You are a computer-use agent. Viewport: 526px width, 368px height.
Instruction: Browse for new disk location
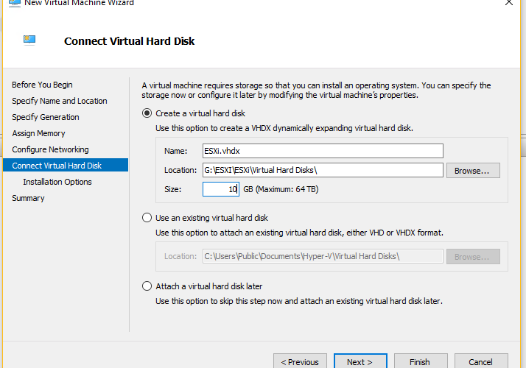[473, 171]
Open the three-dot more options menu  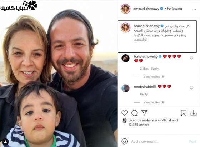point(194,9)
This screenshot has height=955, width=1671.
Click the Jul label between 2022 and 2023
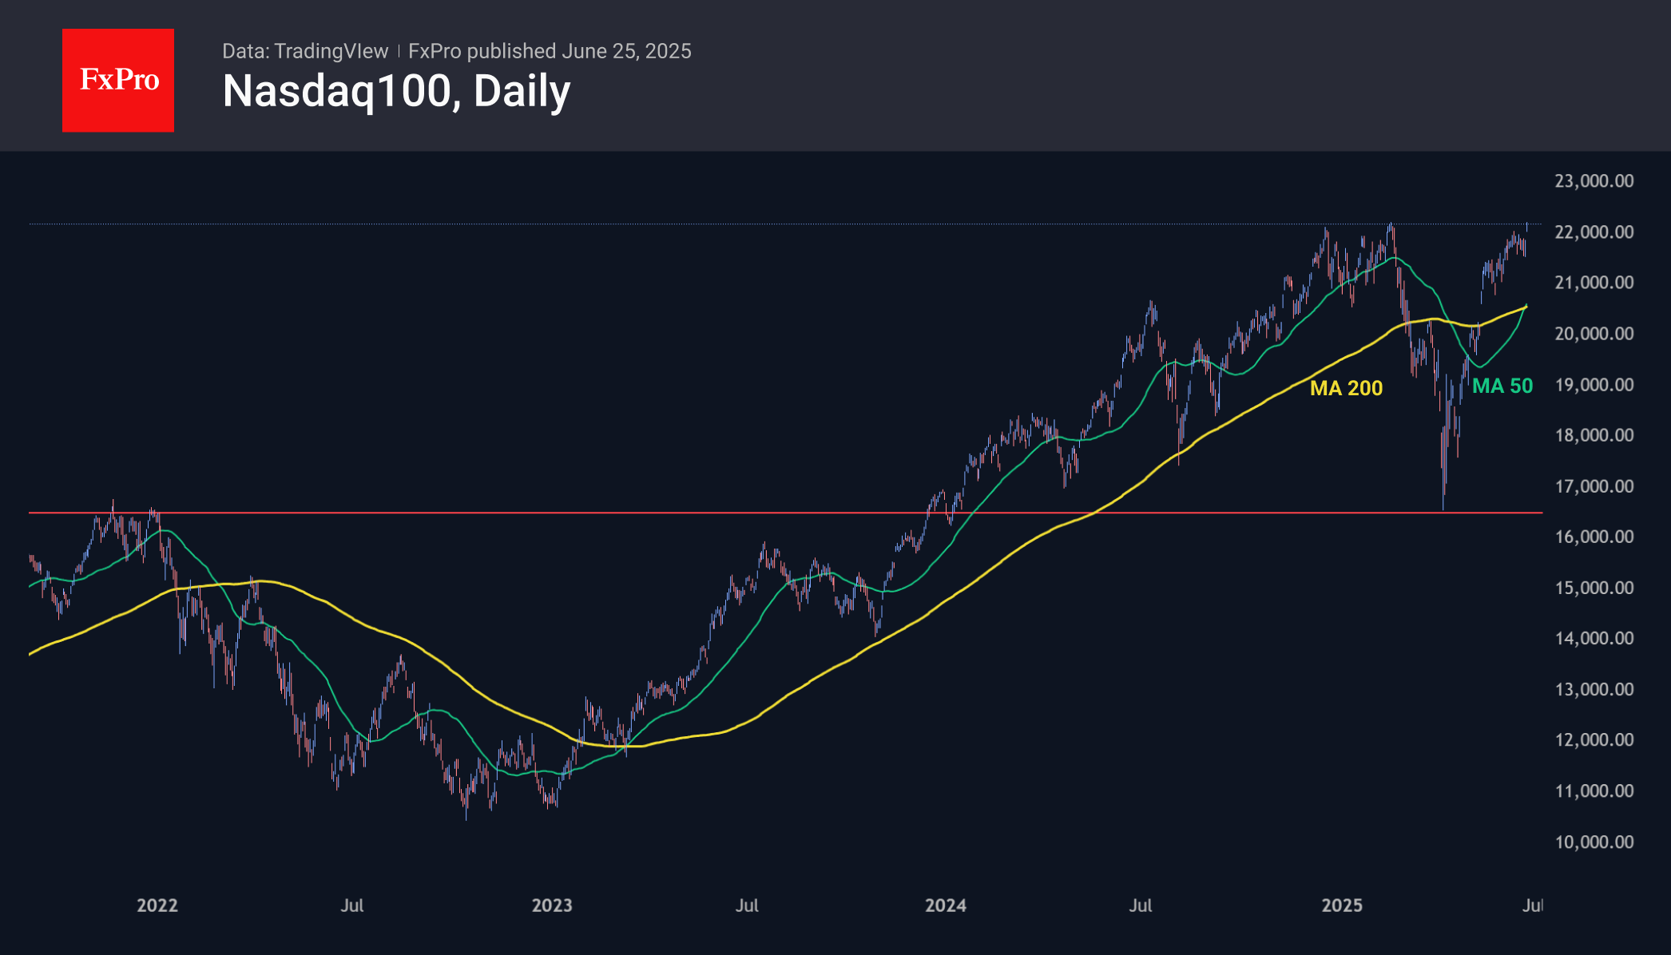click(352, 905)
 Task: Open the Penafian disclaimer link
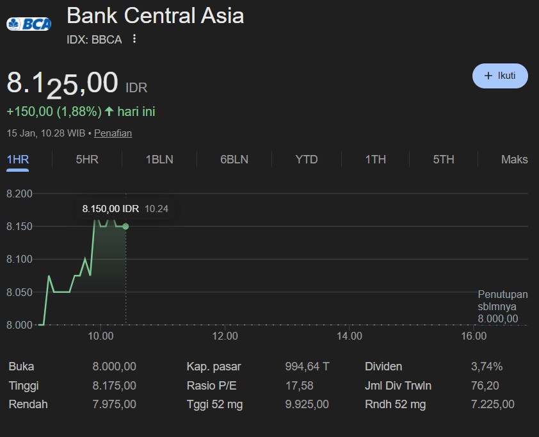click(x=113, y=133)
----
Given request: Switch "label" to "marker" in the stretch of data from the line containing "This screenshot has height=955, width=1671." through the end of the data, and give that stretch again with all else unchanged, leaving out the pictures.

Output of the exercise:
This screenshot has height=955, width=1671.
Click the Jul marker between 2022 and 2023
click(352, 905)
 Task: Open the Penafian disclaimer link
click(x=113, y=133)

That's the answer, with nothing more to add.